Vigilia en zopiclonas
Es entendible querer recostarse,
pero es una tontera desear el fin de la guerra,
sin contradicción todas las cosas dejarían de existir
Heráclito
Así la ansiedad patente del paradójico reposo inquieto y la pila de posibilidades obstruyendo la posibilidad de acción de las posibilidades; ni despierto ni dormido, así se despliega el tormento de la carne ante el verbo, o ya sea aquí el caso, ante el signo diagramado y la permanente (in)digestión del mundo que cursa a través de la percepción involuntaria. Una suerte de juguete chino de encajes que lo compone todo + el zumbar del espacio en la mente, prolongándose de forma profusa en todas direcciones, mientras se entrama y mimetiza la maraña de un progresivo aglomerado de objetos y/o personajes que a menudo tienden a convertirse en caracteres elementales –si bien desbordados– cual partes de un diagrama exponencial que sonroja a las verdolagas charchas del cuerpo que estruja.

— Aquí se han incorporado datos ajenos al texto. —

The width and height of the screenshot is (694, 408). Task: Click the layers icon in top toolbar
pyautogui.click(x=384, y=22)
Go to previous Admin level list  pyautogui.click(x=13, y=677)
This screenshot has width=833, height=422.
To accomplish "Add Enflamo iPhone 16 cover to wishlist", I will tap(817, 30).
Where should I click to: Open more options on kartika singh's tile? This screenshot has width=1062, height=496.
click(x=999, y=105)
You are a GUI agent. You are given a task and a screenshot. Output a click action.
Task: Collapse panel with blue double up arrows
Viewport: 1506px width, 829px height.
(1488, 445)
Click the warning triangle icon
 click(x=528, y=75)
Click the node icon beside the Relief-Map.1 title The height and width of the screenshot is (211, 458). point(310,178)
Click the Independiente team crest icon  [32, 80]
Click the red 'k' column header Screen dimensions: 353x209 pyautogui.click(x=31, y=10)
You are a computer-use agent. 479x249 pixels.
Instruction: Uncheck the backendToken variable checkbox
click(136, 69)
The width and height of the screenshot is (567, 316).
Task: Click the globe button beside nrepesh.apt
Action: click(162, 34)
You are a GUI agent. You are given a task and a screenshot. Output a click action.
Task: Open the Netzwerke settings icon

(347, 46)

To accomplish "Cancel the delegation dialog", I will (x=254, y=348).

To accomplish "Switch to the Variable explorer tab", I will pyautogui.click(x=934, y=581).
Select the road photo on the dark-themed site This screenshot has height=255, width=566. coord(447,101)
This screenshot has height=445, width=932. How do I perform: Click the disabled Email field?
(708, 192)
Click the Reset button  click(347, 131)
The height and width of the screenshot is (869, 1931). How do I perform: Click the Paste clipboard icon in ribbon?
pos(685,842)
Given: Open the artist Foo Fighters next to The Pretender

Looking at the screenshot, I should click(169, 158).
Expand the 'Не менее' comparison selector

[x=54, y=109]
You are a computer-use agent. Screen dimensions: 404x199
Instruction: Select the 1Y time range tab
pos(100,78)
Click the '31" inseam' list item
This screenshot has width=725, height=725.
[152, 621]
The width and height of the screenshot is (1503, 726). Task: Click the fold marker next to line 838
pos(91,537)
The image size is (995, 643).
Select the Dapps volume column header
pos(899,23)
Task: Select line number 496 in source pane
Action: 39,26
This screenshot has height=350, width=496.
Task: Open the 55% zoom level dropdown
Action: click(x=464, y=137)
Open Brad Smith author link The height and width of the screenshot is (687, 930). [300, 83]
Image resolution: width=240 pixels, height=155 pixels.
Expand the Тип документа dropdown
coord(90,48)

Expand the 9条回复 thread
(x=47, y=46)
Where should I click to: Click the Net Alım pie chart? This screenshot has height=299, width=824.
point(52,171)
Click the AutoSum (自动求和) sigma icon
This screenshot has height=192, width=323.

Balthus dice en una entrevista con Francois Jaunin: “hay, detrás de las apariencias, una geometría que rige todas las cosas y que estructura el universo. Sólo ella permite leer el ordenamiento profundo del mundo (…) y no los remolinos que agitan la superficie de las cosas”[1]. Gumucio acude a ordenamientos geométricos y patrones modulares persiguiendo la cohesión y continuidad ante la intrusión de los ruidos que atestan la resquebrajadiza mente del sujeto moderno, y entiende que no es llegar y hacer vista gorda de aquellos agitados remolinos de los que habla Balthus, sino que se trata de tratar con ellos, atenderlos y de pronto llegar a acuerdos con sus demonios; demonios del estado trastornado de los desórdenes del sueño (y dejo aquí al lector la tarea de considerar el potencial metafórico que puedan implicar los “desórdenes del sueño”, la turbia dirección de nuestros deseos y proyectos, etc); desde el “dormir de día” se me aparece la forma de su contraparte en quienes andan como dormidos, más específicamente en el “estar fundido”, expresión que solemos usar para referirnos a una rendición del cuerpo y la mente ante el peso –ya sea físico o psíquico–, y que en gran parte tiene que ver con el olvido del yo en un simulacro de consubstancialidad con la nada; o ya sea con el todo, pero un todo que a nivel tan macro de alejo-enajenamiento se vuelve ligero e indiferenciado, y en donde los sobresaltos no parecen más que la fútil textura de una nada en circulación.
Este pasear en la nada está ciertamente contenido en el amable espíritu de las infancias (vuelvo a pensar en el juguete chino) que en turbia frecuencia pueblan las imágenes de Gumucio con el signo de una curiosidad genuina, un ocio primigenio, ya sea el gentil deslizarse a través de vibrantes matices por la sopa de la superficie pictórica, confrontando al agobiante psicoseo de los signos y sus redes gorgoteantes. Niñas traviesas y semi corrompidas asomándose a la indiferente crueldad de la naturaleza, rodeadas de un desastre de personajes fermentados que parecen babear en la descomposición de su dejarse estar, generando un frotado temporal donde, entre alzhaimer zarrapastroso y frescura de vida nueva, se consagra un puro pasaje enlazado por la mente vacía; los primeros brotes en la nada y la fundición atestada de una exaltada actividad que se desenvuelve en los espacios del olvido; vívidas gallinas que ahí corren entre la maleza y los trastos suspendidas en el tiempo. La aproximación a fuerza de curiosidad desinteresada, esfuerzos de conjunción, el paso a la fundición, y el olvido, ante un insoportable exceso de conciencia que pareciera seccionarlo todo y aislarnos en los adentros infranqueables de quien ya solo piensa pensamientos.
Muestra Dormir de día de Ignacio Gumucio en Galería D21 (01/04/23 – 11/05/23)
[1] Balthus: meditaciones de un caminante solitario de la pintura, pág. 52, editorial Las Cuarenta, Buenos Aires, Argentina.